Na brzegu rzeki siedział w spłowiałym pokrwawionym kombinezonie największy mężczyzna, jakiego którykolwiek z nich widział – John Coffey. Jego olbrzymie płaskie stopy były bose. Na głowie miał spłowiałą czerwoną chustkę – zawiązaną podobnie, jak czynią to idące do kościoła wiejskie kobiety. Wokół niego krążyła czarna chmura komarów. Z rąk zwisały mu nagie ciała dziewczynek. Ich blond włosy, niegdyś kręcone i jasne niczym korona mlecza, przylegały teraz do główek i pociągnięte były czerwonymi smugami. Trzymający je mężczyzna siedział z zadartą w górę głową, wyjąc niczym wilk do księżyca, z mokrymi od łez brązowymi policzkami i twarzą skrzywioną w potwornym grymasie żalu. Unosił pierś w spazmatycznym oddechu, aż napinały się szelki jego kombinezonu, a potem z jego ust wyrywała się kolejna głośna skarga. Czytamy często w gazecie, że “zabójca nie okazywał ani cienia skruchy”, w tym wypadku jednak rzecz miała się zupełnie inaczej. Johna Coffeya rozdzierała świadomość tego, co zrobił… ale przecież żył. Dziewczynki były martwe. Zostały rozdarte w bardziej fundamentalny sposób.

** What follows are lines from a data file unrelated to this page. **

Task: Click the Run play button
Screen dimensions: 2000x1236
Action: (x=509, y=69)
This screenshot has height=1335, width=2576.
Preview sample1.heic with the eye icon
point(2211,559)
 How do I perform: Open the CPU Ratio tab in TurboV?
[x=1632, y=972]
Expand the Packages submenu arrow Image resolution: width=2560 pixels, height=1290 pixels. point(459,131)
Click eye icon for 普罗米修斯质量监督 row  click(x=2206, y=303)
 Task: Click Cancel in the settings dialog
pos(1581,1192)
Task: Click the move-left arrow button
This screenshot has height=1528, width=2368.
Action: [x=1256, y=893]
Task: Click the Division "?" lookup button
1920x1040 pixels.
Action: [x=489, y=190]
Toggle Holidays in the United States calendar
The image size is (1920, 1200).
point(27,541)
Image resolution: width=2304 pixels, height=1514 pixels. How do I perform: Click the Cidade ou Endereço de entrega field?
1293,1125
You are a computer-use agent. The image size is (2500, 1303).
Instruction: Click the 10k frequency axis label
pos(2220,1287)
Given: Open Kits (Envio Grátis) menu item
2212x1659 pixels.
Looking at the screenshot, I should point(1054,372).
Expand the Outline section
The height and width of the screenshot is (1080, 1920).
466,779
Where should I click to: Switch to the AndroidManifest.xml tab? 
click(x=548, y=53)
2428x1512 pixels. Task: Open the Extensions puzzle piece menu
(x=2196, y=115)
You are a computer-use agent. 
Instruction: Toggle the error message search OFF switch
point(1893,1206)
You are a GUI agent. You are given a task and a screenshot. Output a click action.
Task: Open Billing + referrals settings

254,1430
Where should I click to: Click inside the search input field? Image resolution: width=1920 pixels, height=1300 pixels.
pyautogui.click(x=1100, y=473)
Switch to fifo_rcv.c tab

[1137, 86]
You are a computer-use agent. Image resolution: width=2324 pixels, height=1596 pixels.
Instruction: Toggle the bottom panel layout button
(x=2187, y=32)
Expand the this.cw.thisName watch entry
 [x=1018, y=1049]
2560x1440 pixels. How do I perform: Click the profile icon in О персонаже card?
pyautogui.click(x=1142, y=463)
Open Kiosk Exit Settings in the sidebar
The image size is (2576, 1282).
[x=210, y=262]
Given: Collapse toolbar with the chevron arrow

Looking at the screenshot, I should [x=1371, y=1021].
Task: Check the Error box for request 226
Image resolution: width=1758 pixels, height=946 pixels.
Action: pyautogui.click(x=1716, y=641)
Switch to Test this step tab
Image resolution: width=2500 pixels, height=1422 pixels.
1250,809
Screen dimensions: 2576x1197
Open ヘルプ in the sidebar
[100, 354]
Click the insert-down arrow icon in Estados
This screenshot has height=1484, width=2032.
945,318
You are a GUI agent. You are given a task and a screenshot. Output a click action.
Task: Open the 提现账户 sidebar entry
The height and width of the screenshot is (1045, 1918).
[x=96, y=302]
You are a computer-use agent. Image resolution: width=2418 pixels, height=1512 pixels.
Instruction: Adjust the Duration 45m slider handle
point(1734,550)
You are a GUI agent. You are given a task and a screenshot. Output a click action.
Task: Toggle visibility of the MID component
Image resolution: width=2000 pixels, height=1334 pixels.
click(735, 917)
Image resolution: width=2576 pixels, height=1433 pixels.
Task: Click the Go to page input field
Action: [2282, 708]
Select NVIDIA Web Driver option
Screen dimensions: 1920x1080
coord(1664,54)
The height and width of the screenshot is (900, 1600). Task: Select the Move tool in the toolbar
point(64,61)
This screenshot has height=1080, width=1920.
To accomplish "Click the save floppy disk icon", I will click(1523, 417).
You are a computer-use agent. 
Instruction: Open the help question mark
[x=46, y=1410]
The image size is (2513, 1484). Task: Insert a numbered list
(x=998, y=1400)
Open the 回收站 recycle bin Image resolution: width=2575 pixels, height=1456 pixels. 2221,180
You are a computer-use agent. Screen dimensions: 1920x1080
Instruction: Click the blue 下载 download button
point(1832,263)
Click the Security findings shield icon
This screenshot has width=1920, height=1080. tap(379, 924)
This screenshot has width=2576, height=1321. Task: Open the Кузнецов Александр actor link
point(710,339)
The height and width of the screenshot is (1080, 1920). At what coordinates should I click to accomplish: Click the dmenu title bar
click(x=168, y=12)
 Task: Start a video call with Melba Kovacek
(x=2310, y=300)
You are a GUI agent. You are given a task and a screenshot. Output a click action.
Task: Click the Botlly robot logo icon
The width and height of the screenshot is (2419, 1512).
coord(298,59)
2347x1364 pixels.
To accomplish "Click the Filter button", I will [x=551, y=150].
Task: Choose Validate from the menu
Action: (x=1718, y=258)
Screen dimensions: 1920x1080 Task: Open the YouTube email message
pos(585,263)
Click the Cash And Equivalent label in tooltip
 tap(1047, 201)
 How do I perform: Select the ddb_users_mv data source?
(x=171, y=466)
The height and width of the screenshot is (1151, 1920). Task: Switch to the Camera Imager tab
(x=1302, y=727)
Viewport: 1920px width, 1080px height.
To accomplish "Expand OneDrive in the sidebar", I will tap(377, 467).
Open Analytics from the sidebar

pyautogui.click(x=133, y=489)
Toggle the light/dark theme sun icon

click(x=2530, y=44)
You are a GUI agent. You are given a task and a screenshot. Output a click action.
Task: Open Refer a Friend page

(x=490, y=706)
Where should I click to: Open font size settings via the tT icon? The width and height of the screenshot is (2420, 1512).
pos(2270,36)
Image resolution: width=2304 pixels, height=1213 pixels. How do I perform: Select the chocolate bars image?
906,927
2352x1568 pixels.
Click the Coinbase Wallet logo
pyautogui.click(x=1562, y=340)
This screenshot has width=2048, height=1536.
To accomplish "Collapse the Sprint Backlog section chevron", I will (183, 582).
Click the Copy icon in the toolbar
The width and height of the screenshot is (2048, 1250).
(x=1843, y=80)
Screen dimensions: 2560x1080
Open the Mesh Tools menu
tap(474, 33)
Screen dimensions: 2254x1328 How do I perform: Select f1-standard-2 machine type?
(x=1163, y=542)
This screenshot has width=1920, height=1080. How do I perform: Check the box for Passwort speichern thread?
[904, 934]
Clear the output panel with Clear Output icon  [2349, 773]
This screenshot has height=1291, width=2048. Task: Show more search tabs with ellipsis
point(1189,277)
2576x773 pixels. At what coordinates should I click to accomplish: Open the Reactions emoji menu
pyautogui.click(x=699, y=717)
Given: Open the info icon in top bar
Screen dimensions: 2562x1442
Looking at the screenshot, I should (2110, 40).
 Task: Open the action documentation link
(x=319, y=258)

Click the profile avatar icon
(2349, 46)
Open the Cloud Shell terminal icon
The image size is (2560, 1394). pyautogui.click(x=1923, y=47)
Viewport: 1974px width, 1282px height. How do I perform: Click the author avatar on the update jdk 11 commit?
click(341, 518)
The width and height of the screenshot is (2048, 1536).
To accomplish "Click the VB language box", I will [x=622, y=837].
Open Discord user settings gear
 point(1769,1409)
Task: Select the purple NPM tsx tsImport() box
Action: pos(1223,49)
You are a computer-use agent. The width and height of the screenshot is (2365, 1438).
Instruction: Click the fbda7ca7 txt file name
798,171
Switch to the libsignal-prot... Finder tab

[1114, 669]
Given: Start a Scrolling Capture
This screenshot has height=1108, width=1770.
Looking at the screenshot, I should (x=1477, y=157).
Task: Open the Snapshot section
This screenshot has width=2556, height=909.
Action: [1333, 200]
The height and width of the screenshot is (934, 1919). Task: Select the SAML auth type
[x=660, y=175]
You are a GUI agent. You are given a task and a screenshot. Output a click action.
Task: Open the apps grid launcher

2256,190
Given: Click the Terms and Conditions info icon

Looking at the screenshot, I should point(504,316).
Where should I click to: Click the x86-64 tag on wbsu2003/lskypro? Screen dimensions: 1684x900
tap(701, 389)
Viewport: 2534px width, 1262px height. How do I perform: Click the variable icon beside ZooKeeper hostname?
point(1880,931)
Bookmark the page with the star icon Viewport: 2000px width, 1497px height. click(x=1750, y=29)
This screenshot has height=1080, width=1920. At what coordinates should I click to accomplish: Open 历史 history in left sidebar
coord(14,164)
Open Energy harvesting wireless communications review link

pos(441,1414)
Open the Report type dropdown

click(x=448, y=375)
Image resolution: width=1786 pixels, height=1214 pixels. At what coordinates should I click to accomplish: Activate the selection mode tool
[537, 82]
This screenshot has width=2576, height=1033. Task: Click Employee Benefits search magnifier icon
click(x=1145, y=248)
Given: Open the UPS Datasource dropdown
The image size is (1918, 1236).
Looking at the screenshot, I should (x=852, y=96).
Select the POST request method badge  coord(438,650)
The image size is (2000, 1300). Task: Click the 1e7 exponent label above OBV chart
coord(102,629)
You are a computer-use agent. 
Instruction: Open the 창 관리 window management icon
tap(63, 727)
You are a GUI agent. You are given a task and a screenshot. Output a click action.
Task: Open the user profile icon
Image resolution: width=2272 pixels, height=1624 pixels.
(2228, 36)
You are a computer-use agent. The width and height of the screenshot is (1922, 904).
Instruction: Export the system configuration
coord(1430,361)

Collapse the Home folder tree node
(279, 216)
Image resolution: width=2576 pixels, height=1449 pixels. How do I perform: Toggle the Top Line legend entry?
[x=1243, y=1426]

Nikt nie wiedział, jak długo tam stali, przyglądając się zawodzącemu mężczyźnie, który nie odrywał z kolei wzroku od pociągu, zbliżającego się ze stukotem kół do mostu zawieszonego nad srebrną taflą rzeki. Zdawało się, że gapią się tak przez godzinę albo całą wieczność, lecz mimo to pociąg nie posunął się ani o jard do przodu i mieli wrażenie, że jego koła stukają w miejscu, niczym dziecko w ataku złości. Słońce nie schowało się za chmurę i oczy nie zaszły im mgłą. Wciąż mieli przed sobą ten sam widok, prawdziwy jak ukąszenie psa. Czarny mężczyzna kołysał się w przód i w tył, a Cora i Kathe kołysały się razem z nim niczym lalki w objęciach giganta. Mięśnie jego olbrzymich zakrwawionych ramion napinały się i rozluźniały, napinały się i rozluźniały, napinały się i rozluźniały.
Klaus Detterick pierwszy ruszył z miejsca. Krzycząc wniebogłosy, rzucił się ku potworowi, który zgwałcił i zabił jego córki. Sam Hollis starał się wywiązać z powierzonego zadania, ale nie zdołał. Był o sześć cali wyższy od Klausa i ważył co najmniej siedemdziesiąt funtów więcej, lecz Klaus strząsnął po prostu z ramion jego ręce. Przebiegł przez otwarte pole i z rozpędu kopnął w głowę siedzącego na brzegu olbrzyma. Roboczy but, pochlapany mlekiem, które zdążyło już skwaśnieć na słońcu, trafił Coffeya prosto w lewą skroń, ale on nie wydawał się tego w ogóle zauważać. Siedział tam dalej, łkając, kołysząc się i wpatrując w drugi brzeg rzeki. Tak jak go sobie wyobrażam, mógł przypominać postać z jakiegoś wygłaszanego w sosnowym lesie zielonoświątkowego kazania: postać wiernego wyznawcy Krzyża, wypatrującego ziemi Goszen… mógł przypominać, gdyby nie te zwłoki.